1% for the Planet is a network of companies in 43 countries who pledge to give at least one percent of their revenue to environmental causes. In the last three years, more than one company a day has joined the 1% network; and in 2010 giving grew by 40%. "I never thought we'd have more than 1,000 members," says Yvon Chouinard, CEO of Patagonia, who created 1% with his fishing buddy, Craig Mathews of Blue Ribbon Flies in West Yellowstone, Montana. "Now it's clear to me that we've started a revolution that's only just begun."
In less than a decade, 1% for the Planet has emerged as one of the leading channels of funding for environmental work in the world. Since 1%'s launch in 2002, its members have given more than $70 million to nonprofit groups of the members' choice focused in sustainability, from large international organizations to local community groups. More than 2300 non-profit organizations have been qualified by 1% for the Planet to receive funding from 1% member companies.
1% member companies are cutting new ground in the business community. Only 4% of the philanthropy in the United States comes from the business community, and that giving is highly dependent on economic conditions. Yet 1% member companies commit to give 1% of their revenues every year, a high bar for any business to reach.
"There's a big difference between giving a percentage of your profits and giving a percentage of total revenue," says Chouinard. "One is a charitable gesture; the other shows that environmental values are at the heart of a company's business plan."
So why do companies make the 1% commitment? Terry Kellogg, CEO of 1% for the Planet, explains. "Companies see many benefits from environmental giving. They're using 1% to clearly differentiate themselves from competitors. They're forging strategic partnerships with recipients. And they're aligning themselves with the values of their customers."
"Nowadays consumers want to know that companies they are supporting with their dollars are making a positive impact on the world," says Jennifer Orgolini, Director of Sustainability at New Belgium Brewing. "When our customers see that we are a member of 1% for the Planet, they quickly understand we care about the communities where we sell our beer."
For New Belgium, community includes every state in the Colorado River basin, from its origin not far from the brewery in Fort Collins, Colorado, to its terminus near the Mexican border. In 2010, New Belgium created the Save the Colorado River Campaign. In its first year, the campaign fund handed out $150,000 in grants to environmental organizations working in the basin, from the Grand Canyon Institute, which is working to protect wildlife habitat, to the San Diego Coastkeeper, which is advocating for reuse of treated wastewater.

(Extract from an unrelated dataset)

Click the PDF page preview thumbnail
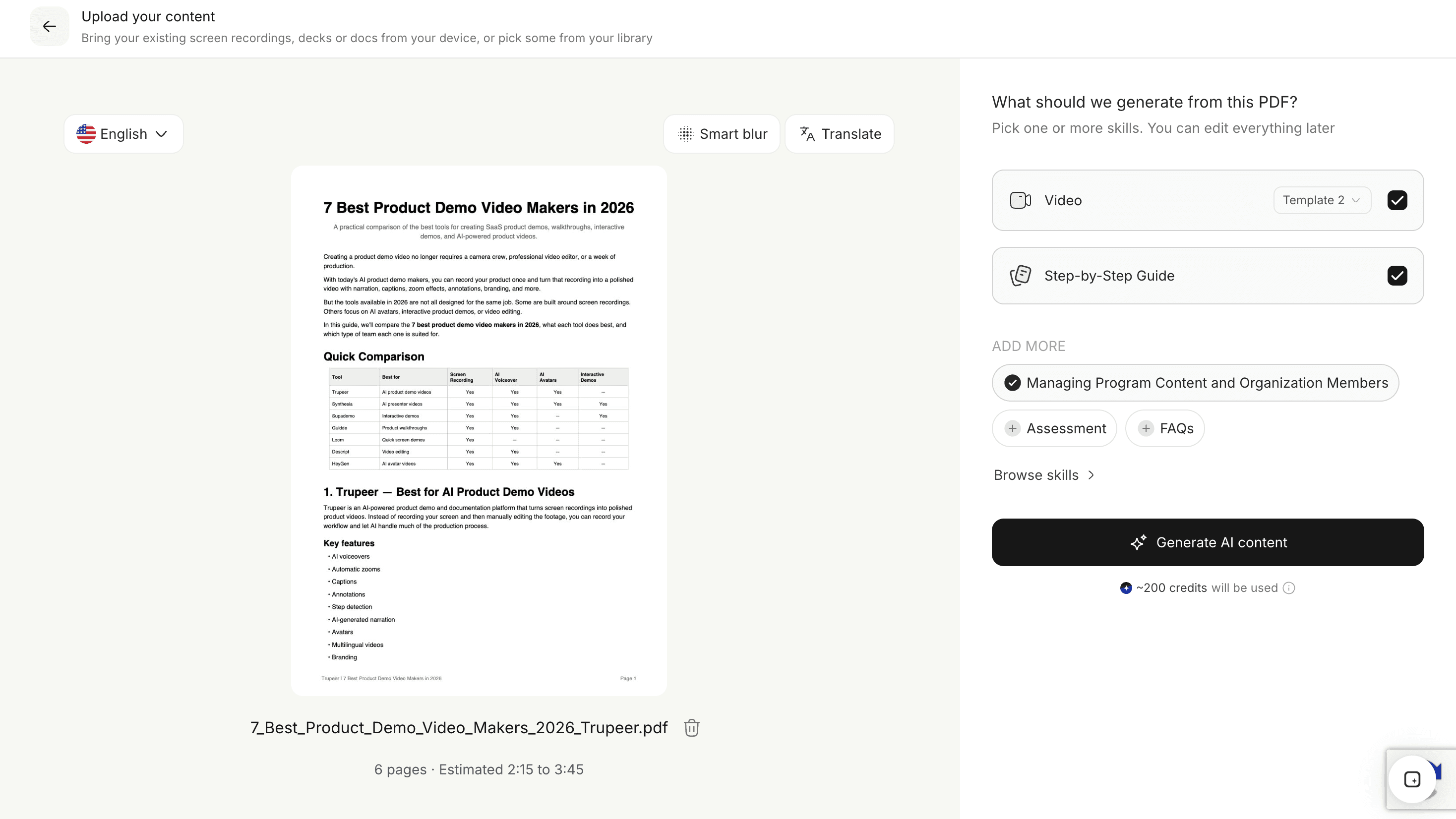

"For us as a business, one of the best things about joining 1% is that they pushed us to take a wide-lens view of the many ways we can support environmental work," says Orgolini. "In addition to donating $1 for every barrel of beer we sell, we also provide free beer for organizations' fundraisers and other events. 1% has helped us see all the different ways we can make a difference."
Center for Whole Communities, a land-based leadership development organization based in Fayston, VT, has received significant funding from 1% member companies. Ginny McGinn, Co-Director of the Center for Whole Communities, says, "Foundation resources for the critically important work of building the capacity of environmental nonprofit leaders across the country have been significantly impacted by the downturn in the economy. The folks at 1% inspired visionary corporate giving that allowed us (Center for Whole Communities) to increase access to our programs for 2011. 1% for the Planet's model is a game changer for the nonprofits working to improve the health of the planet - and the health of our communities."